Cerca de mil ativistas protestam na Marcha das Vadias no Centro do Recife

Aproximadamente mil ativistas, segundo a organização da Marcha das Vadias no Recife,  se concentraram na Praça do Derby, área central do Recife, na tarde deste sábado (30), por volta das 14h. O movimento protesta contra o machismo e defende a legalização do aborto e da inclusão dos transexuais no debate dos direitos das mulheres.
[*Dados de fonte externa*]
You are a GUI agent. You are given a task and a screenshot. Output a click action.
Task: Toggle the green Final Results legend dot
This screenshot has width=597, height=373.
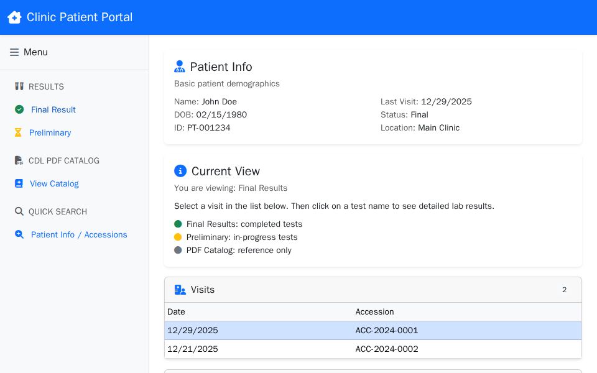click(178, 223)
As feministas saíram em marcha pela Avenida Conde da Boa Vista e seguiram em direção ao Cinema São Luís, na Rua da Aurora.
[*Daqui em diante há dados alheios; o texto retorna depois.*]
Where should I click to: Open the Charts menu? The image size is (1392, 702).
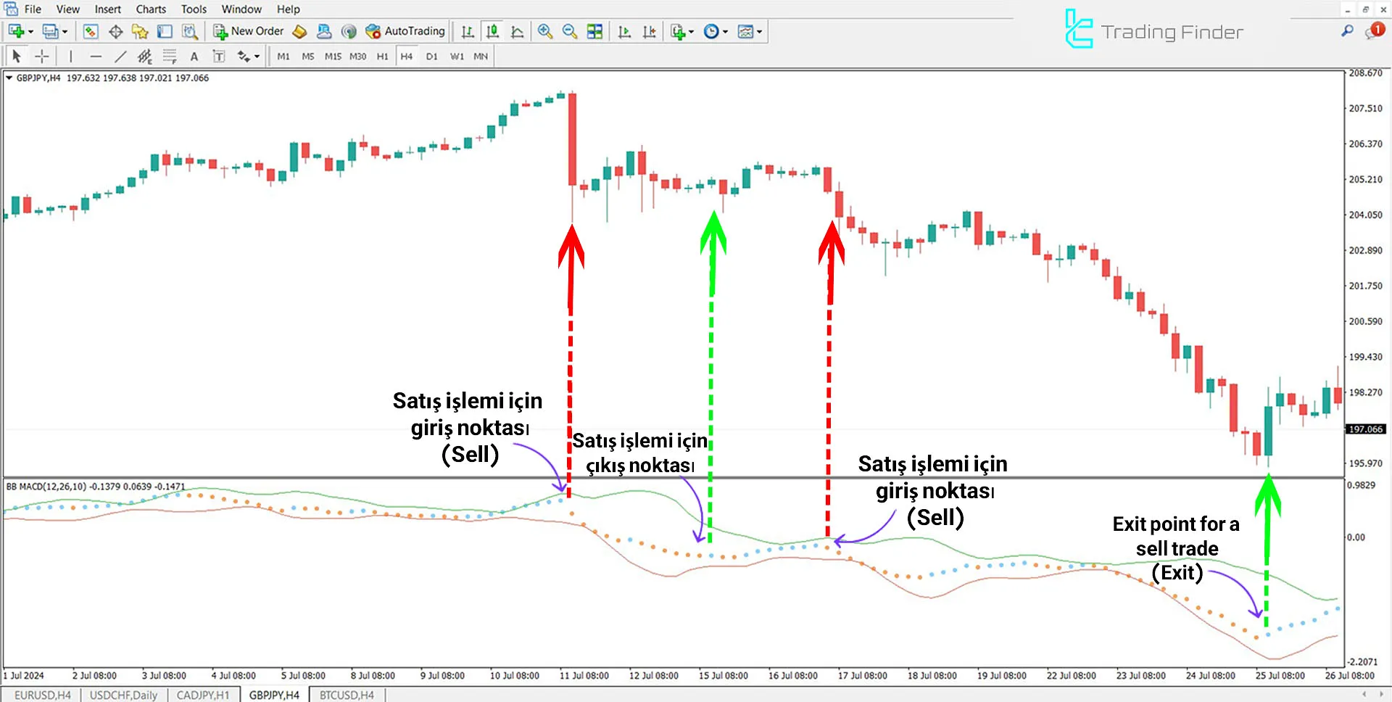[x=150, y=9]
Palavras de ordem e batucada animaram as manifestantes durante o trajeto. “Se o aborto é ilegal, a culpa é do capital”, foi uma das frases cantadas em ritmo de funk. Boa parte das mulheres exibiam os seios pintados e os corpos com mensagens provocativas contra o machismo.  “O corpo é meu”, “Vadia livre”, “menos machismo, mais orgasmo”.

“Me incomoda o machismo e a percepção das pessoas de que o mundo ainda é um lugar igualitário. Ainda temos muita coisa para nos levantar contra”, disse a estudante de medicina Camila Pereira, de 23 anos.  Enquanto a estudante dava entrevista ao Jornal do Commercio, um homem tentou desqualificar o formato debochado da manifestação e foi rechaçado pelas participantes. “Hoje quem fala aqui são as mulheres!”, disse um delas.

Antes de saírem em passeata das feministas leram em uníssono a Carta Manifesto do movimento. “Saímos em marcha desde 2011 para contestar e descontruir a ideia de que as mulheres são culpadas pelas agressões que sofrem”, diz um trecho.  Segundo o manifesto, 249 mulheres foram assassinadas no Estado vítimas de machismo e crimes de ódio. “Há um estrupo a cada 10 minutos no Brasil”, denunciam.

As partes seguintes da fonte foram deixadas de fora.